The word “reveling” is defined to mean “feasting with noisy mirth.” It is well known that many members of the popular churches attend parties and balls, and dance and play, where there is usually eating and drinking to excess, noisy mirth, and nothing but vain amusements and frivolity. This is well known to the whole congregation, countenanced, or at least connived at, by their ministers, and is advocated by many as innocent or harmless.

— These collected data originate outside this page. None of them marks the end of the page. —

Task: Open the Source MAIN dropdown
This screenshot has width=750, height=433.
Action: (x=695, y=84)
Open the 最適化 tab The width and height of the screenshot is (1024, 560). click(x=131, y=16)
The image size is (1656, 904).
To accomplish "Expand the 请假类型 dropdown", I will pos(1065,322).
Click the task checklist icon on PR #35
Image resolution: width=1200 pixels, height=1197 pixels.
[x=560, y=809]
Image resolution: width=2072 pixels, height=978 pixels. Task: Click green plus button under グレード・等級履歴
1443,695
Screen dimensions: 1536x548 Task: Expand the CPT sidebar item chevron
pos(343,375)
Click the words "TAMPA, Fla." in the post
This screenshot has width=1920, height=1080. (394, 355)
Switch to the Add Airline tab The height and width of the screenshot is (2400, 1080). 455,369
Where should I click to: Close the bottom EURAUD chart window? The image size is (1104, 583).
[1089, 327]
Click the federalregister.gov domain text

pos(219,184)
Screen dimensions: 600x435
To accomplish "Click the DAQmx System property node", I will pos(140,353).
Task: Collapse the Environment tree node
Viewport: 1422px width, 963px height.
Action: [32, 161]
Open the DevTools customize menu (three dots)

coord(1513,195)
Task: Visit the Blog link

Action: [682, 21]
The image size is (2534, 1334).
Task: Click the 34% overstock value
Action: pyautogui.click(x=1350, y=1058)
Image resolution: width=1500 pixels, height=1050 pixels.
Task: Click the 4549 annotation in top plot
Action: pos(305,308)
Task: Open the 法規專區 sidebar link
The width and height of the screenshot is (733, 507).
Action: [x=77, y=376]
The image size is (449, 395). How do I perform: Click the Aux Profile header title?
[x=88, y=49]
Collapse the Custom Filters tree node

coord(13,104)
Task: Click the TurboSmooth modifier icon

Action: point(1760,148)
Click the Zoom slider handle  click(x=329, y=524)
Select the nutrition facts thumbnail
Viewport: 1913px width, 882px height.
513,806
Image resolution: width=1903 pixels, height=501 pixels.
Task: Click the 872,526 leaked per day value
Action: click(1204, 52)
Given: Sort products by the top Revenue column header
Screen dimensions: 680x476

The Apostle, at the conclusion of this catalogue of vices, which he enumerates as proceeding from the flesh, intimates that these are not all the violations of the principles of the Gospel that might be named. After naming those as he did, he added, “and such like,” plainly indicating that all actions or deeds, prompted by the same principle which prompts those there named, are under the same reprobation. Paul also said, in Ephesians, “Let no corrupt communication proceed out of your mouth, but that which is good to the use of edifying, that it may minister grace unto the hearers. And grieve not the Holy Spirit.” He also said, “Let all bitterness, and wrath, and anger, and clamor, and evil-speaking be put away from you, with all malice.” Again he said, “Filthiness, foolish talking, and jesting shall not once be named among them, as becometh saints.” These are of the same “like” as those named in Galatians. And now, let any candid mind reflect upon what the Apostles and Christ taught in those Scriptures here quoted, and they must admit there is no comparison between the children of God as represented in the Gospel, and these popular churches. Let everyone ask himself, how can we obey those Scriptures, which command us to have no fellowship with the unfruitful works of darkness, and not be unequally yoked together with unbelievers? How can we withdraw ourselves from every brother that walks disorderly, if we are not to know a corrupt tree from a good one? If it was not the intention of Christ and the Apostles that the believers should know the true from false prophets, and a true believer from one who is only nominally so, why did they give such directions and commands?

[19] May we make a distinction between someone who has rejected the truth and someone who is ignorant of the truth – someone who simply has not understood it yet? Not everyone is suddenly infused with all Christian knowledge and understanding at the moment they become a Christian. Some people learn at a painfully slow rate – but they do eventually learn. Is it fair to shun them until they do? We live in a society that glorifies the military and that is saturated with violence. Is it any wonder that some might become Christians without immediately understanding the truth of non-resistant principles?